The invention is further illustrated with reference to the following figures and examples:

FIG. 1 is a scanning electron microscope image of the cobalt oxide/carbon nanotube composite material prepared in example 1.

Fig. 2 is a discharge specific capacity cycle diagram of the sulfur-cobalt oxide/carbon nanotube composite lithium-sulfur battery cathode material prepared in example 1.

Detailed Description

Example 1:

(1) preparing cobaltosic oxide hollow microspheres:

dissolving 15g of glucose in 150m L deionized water, placing the solution in a reaction kettle, carrying out hydrothermal reaction for 3 hours at 190 ℃, cooling the solution at room temperature after the reaction is finished, centrifuging the obtained suspension, collecting a product, washing the product with the deionized water for three times, drying the product at 60 ℃ to obtain carbon sphere powder for later use, taking 1.5g of the carbon sphere powder, placing 1.5g of cobalt acetate in 50m L deionized water, carrying out ultrasonic dispersion for 40 minutes, stirring the product for 1 hour under the condition of magnetic stirring, then placing the product in a drying oven for drying at 70 ℃, placing the dried product in a tubular furnace, heating the product to 500 ℃ at the heating rate of 1 ℃/min under the air condition, keeping the temperature for 1 hour, then cooling the product at room temperature, and collecting the cobaltosic oxide hollow microspheres.

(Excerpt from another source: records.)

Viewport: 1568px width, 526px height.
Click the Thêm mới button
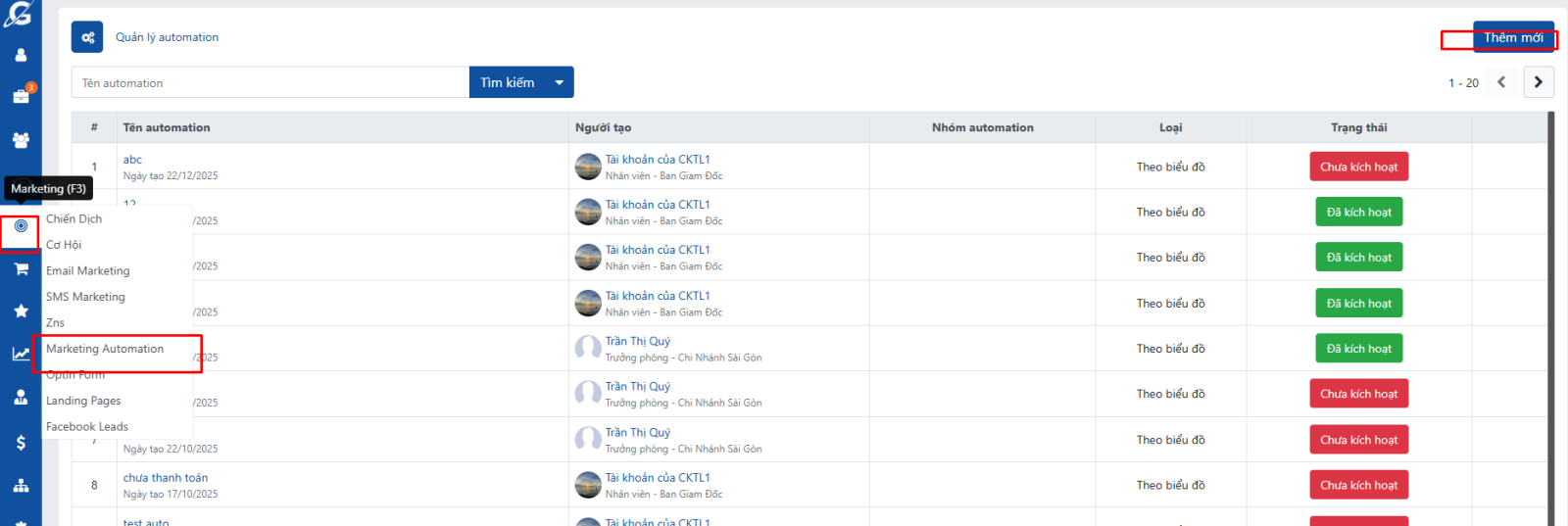[1512, 37]
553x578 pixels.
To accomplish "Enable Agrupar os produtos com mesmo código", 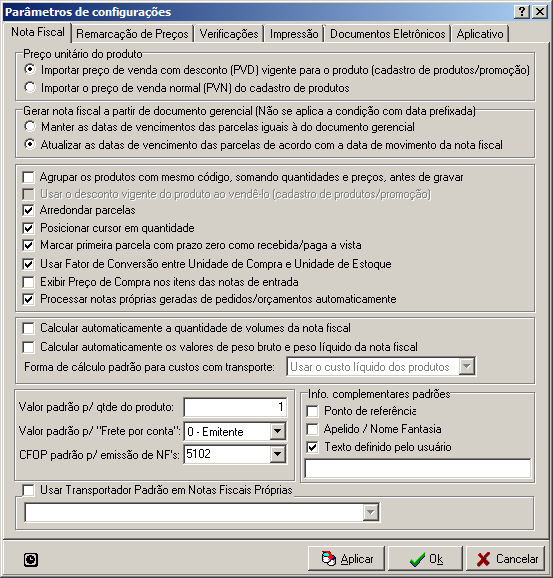I will (28, 177).
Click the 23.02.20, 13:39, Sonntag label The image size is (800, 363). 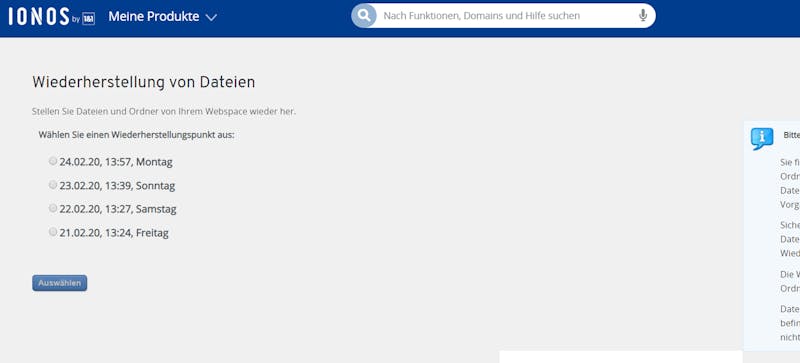117,186
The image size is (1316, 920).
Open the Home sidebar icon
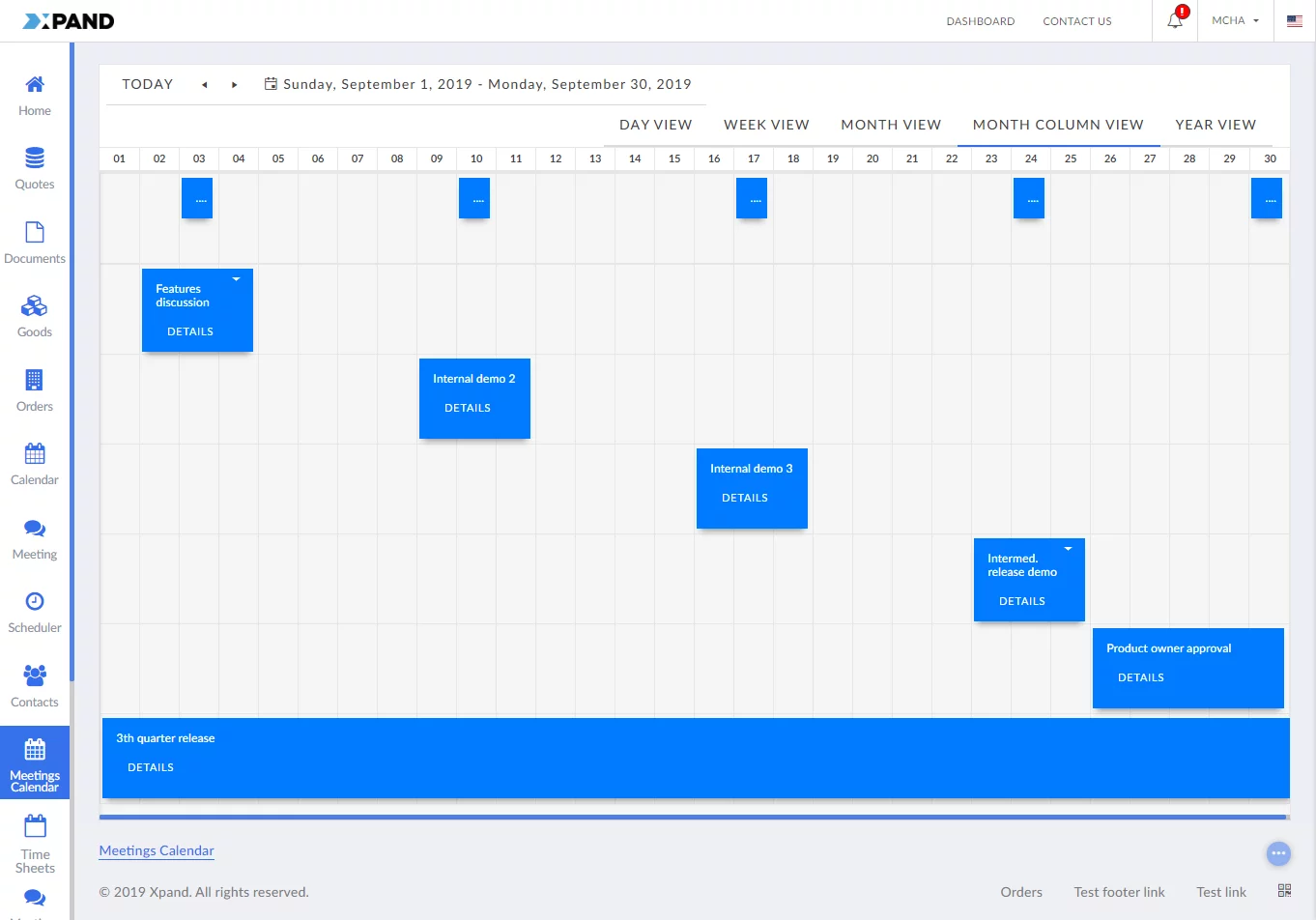[35, 85]
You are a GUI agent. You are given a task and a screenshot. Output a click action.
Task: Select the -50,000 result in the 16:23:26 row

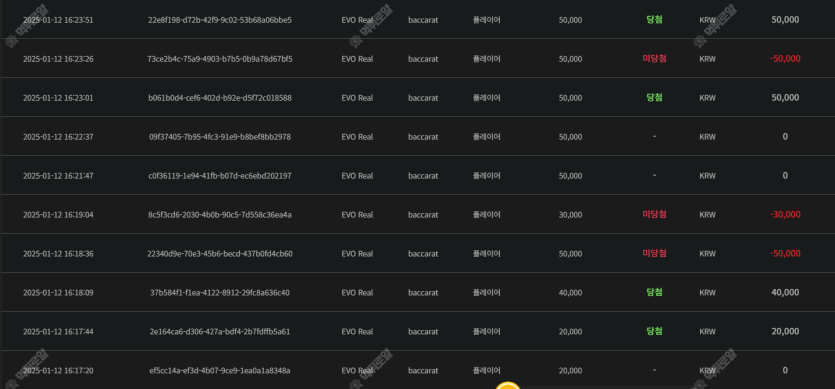point(785,59)
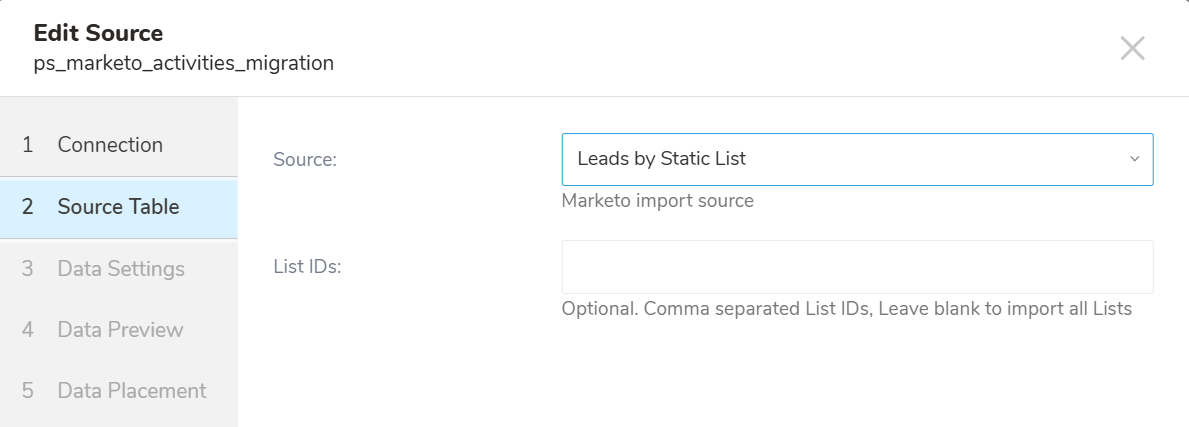Jump to the Data Placement step
This screenshot has height=427, width=1189.
pyautogui.click(x=132, y=391)

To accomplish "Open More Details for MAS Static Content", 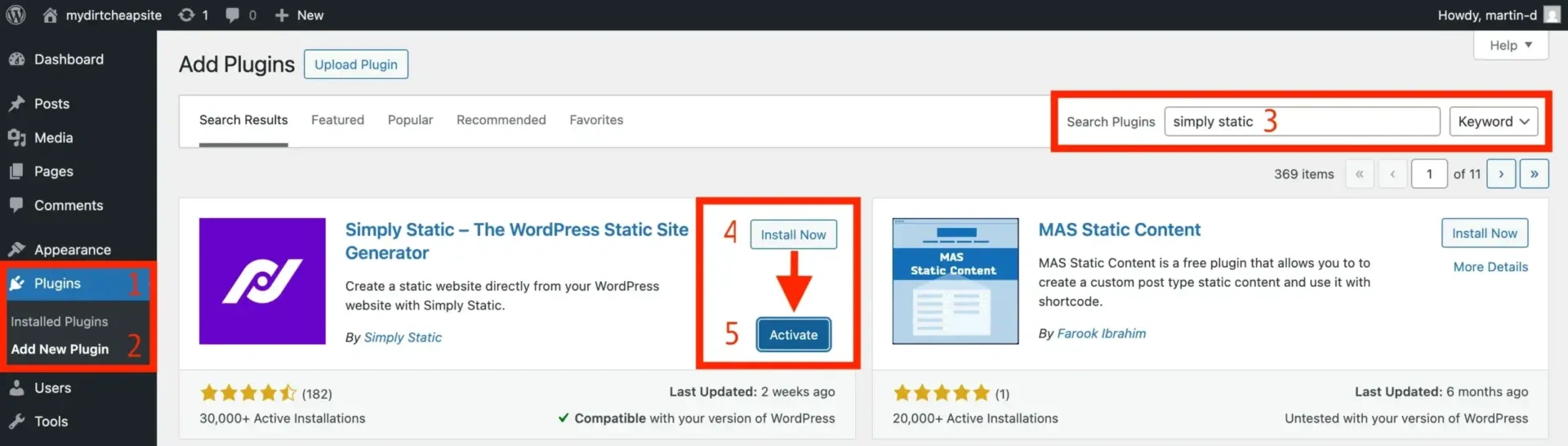I will (1490, 267).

(2) Preparing a cobalt oxide/carbon nanotube composite material:

and (2) placing 0.3g of the cobaltosic oxide powder prepared in the step (1) in a tubular furnace, heating to 600 ℃ at a heating rate of 0.5 ℃/min under an argon atmosphere, introducing mixed gas of acetylene and hydrogen simultaneously after the temperature is constant, wherein the hydrogen flow rate is 200m L/min, the acetylene flow rate is 30m L/min, continuously introducing for 20min, firstly closing the acetylene after the completion, closing the hydrogen after the acetylene is closed for 5min, and naturally cooling under the argon atmosphere to obtain the cobalt oxide/carbon nanotube composite.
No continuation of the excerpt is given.